*MATERIAL SUPPLIED*:
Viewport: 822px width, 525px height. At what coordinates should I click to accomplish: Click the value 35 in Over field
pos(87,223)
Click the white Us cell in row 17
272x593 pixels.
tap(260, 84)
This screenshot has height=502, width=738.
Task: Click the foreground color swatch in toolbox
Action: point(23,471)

...

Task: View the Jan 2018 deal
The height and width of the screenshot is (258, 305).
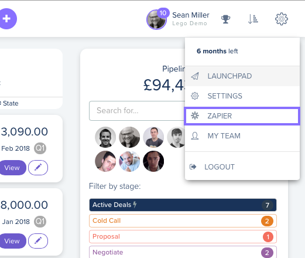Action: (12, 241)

---

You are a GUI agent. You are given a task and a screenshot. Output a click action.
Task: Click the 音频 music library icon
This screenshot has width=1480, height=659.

*BRIEF*: Output, from the data above, the lines from the line with "Task: Click the 音频 music library icon" to the line with "This screenshot has width=1480, height=659." exactly as they stand, both ends included and nothing else.

*ANSWER TO THE EXERCISE*:
Task: Click the 音频 music library icon
This screenshot has width=1480, height=659.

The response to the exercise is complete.